Formalidade ESSENCIAL TST anula pedido de demissão de grávida feito sem assistência do sindicato.

Formalidade essencial

TST anula pedido de demissão de grávida feito sem assistência do sindicato.

GRÁVIDA

29 de fevereiro de 2016, 19h02

A assistência do sindicato ou do Ministério do Trabalho no pedido de demissão de empregado estável é “formalidade essencial e imprescindível”, sem a qual se presume que a dispensa se deu sem justa causa. Com esse entendimento, a 6ª Turma do Tribunal Superior do Trabalho anulou o pedido de demissão feito por uma vendedora grávida menos de um ano depois da contratação, sem o acompanhamento de representantes de qualquer um desses órgãos.

Com a decisão, a empresa terá de pagar os salários e as vantagens relativas ao período entre a demissão e os cinco meses após o parto da funcionária.
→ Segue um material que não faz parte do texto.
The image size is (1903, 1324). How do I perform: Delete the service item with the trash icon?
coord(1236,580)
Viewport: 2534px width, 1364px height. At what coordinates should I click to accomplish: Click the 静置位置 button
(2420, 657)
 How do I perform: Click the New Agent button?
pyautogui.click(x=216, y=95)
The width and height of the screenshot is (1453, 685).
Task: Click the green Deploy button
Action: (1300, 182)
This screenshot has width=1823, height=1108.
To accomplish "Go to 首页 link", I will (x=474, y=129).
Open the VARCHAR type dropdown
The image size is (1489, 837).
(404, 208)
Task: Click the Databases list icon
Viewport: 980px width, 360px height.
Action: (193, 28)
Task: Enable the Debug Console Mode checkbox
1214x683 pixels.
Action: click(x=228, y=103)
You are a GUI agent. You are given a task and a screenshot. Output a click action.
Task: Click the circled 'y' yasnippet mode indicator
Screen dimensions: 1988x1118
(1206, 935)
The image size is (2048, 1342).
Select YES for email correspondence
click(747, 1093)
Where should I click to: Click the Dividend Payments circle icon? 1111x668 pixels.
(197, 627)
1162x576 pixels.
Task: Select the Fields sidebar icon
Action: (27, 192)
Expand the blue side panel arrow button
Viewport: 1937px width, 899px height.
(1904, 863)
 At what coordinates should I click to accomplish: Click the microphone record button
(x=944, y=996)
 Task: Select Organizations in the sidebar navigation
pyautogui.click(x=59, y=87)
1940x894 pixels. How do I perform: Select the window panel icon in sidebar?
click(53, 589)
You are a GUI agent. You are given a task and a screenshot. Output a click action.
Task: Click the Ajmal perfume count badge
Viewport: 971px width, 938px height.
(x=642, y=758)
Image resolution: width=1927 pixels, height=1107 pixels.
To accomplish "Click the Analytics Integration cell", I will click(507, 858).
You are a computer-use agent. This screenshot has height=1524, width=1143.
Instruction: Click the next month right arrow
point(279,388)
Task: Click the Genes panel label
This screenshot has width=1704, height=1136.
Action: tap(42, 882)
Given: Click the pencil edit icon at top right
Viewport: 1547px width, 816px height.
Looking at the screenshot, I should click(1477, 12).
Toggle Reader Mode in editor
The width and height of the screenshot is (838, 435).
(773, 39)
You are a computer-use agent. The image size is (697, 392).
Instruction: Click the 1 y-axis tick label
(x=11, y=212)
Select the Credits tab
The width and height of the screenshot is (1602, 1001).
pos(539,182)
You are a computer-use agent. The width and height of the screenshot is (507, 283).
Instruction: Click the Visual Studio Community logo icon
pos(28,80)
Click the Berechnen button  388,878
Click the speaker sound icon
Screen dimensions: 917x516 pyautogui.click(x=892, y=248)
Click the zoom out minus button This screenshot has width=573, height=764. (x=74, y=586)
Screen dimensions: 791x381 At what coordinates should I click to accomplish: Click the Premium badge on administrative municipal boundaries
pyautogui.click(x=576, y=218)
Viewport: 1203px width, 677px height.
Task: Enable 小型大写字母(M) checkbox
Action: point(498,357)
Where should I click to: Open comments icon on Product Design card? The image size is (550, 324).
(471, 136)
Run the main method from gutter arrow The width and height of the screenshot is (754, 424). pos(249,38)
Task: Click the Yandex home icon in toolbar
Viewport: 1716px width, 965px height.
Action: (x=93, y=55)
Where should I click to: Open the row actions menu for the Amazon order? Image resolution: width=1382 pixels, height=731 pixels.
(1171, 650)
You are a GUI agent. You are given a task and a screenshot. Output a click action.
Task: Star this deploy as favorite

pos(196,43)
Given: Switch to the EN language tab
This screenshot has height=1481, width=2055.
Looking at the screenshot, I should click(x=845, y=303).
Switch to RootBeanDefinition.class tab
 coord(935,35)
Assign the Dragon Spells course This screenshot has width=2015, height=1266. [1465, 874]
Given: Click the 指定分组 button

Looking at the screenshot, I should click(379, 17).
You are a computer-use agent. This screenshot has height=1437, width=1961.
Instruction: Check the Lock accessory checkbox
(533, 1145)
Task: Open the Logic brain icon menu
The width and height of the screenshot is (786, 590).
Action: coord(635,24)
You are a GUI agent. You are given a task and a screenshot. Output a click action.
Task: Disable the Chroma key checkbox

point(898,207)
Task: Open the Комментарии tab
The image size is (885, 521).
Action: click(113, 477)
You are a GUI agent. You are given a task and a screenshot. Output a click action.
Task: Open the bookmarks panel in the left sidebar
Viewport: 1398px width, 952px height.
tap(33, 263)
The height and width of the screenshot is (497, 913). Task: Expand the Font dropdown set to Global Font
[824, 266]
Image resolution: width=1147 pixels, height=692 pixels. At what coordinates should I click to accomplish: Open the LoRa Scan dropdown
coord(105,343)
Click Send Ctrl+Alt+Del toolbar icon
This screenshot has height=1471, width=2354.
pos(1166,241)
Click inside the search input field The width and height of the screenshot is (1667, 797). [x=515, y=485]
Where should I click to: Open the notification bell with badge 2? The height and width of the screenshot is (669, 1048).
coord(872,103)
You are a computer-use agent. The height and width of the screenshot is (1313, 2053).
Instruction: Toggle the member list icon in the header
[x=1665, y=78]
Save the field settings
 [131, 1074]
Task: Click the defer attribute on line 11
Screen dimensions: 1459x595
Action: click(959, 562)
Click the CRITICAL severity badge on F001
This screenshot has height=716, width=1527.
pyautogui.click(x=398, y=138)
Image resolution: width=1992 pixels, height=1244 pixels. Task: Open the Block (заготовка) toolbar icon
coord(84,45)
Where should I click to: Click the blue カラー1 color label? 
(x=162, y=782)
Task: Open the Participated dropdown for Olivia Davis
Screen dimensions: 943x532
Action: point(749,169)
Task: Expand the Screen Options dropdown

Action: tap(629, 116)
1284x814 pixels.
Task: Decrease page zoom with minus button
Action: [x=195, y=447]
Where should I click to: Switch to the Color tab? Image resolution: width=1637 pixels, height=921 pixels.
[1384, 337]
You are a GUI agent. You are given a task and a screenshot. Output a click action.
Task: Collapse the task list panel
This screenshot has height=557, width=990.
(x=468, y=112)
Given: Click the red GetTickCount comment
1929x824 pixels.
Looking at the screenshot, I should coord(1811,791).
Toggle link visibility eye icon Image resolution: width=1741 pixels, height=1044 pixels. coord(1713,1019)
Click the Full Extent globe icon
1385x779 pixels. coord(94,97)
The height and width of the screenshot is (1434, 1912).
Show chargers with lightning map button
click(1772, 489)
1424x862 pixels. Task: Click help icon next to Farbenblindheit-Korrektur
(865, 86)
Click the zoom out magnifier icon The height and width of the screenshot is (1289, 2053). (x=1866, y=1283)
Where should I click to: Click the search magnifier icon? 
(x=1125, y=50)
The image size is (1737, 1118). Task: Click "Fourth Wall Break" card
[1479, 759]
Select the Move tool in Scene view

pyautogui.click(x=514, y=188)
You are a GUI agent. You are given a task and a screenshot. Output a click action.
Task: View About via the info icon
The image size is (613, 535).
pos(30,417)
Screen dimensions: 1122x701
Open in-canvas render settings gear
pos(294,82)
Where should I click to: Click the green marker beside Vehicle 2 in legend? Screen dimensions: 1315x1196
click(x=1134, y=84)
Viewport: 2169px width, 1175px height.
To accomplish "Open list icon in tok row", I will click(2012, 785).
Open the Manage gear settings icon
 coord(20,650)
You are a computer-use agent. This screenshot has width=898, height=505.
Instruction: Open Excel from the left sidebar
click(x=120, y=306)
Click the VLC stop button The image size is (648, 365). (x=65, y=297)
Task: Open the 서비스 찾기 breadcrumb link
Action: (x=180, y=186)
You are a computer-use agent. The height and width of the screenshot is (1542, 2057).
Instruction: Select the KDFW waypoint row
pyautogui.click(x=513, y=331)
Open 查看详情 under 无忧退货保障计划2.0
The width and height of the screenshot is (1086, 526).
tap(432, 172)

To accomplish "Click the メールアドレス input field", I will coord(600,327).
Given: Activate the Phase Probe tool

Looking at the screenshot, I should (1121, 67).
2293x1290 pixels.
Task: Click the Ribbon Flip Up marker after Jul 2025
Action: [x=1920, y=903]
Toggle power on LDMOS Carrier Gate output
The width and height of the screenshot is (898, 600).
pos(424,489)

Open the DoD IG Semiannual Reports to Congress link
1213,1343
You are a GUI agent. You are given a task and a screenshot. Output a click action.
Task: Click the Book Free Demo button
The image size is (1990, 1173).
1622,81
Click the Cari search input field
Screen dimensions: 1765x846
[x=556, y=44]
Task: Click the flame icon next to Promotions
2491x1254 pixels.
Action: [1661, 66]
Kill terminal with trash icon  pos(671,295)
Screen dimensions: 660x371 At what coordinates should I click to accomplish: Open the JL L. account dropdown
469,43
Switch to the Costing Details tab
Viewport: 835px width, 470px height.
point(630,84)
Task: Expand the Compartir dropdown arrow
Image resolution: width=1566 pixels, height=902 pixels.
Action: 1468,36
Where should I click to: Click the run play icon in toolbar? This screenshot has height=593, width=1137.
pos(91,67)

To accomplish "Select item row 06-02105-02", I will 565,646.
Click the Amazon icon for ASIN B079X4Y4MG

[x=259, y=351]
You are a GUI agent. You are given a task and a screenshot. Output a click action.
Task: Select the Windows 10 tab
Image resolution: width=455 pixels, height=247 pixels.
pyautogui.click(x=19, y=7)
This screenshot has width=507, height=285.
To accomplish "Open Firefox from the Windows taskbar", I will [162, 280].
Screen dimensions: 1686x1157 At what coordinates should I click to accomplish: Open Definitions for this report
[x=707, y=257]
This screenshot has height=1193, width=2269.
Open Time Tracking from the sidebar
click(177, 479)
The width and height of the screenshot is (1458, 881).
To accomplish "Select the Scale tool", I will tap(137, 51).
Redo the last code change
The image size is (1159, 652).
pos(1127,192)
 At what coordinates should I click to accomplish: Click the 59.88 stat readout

Prevaleceu no julgamento o voto do ministro Augusto César Leite de Carvalho, que relatou o caso.

A decisão reforma o acórdão do Tribunal Regional do Trabalho da 5ª Região (BA), que entendeu que a vendedora, por livre e espontânea vontade, optou por rescindir seu contrato de emprego.

A vendedora contou que trabalhou para a ré de 13 de setembro de 2010 a 10 de janeiro de 2011 e pediu demissão porque conseguiu outro emprego com melhor salário — o que, para o TRT-5, importou renúncia à estabilidade. Segundo a corte, a obrigatoriedade da assistência sindical só é exigida para os empregados com mais de um ano de contrato, o que não era o caso.

No TST, a trabalhadora insistiu na nulidade do pedido de demissão, citando entendimento da corte no sentido de que o requisito da assistência pelo sindicato ou pelo Ministério do Trabalho, previsto no artigo 500 da CLT, é um dever.

Ao julgar o caso, o relator afirmou que as normas e princípios jurídicos costumam ser intransigentes no sentido de não permitir que o ato de dispensar o empregado, com reflexo em sua subsistência e de sua família, possa ocorrer sem que ele antes obtenha orientação.

“Não há como, a pretexto de não ter havido coação, dispensar a exigência legal da assistência, devido pelo prisma da garantia de emprego à gestante”, destacou. A decisão foi unânime. Com informações da Assessoria de Imprensa do TST.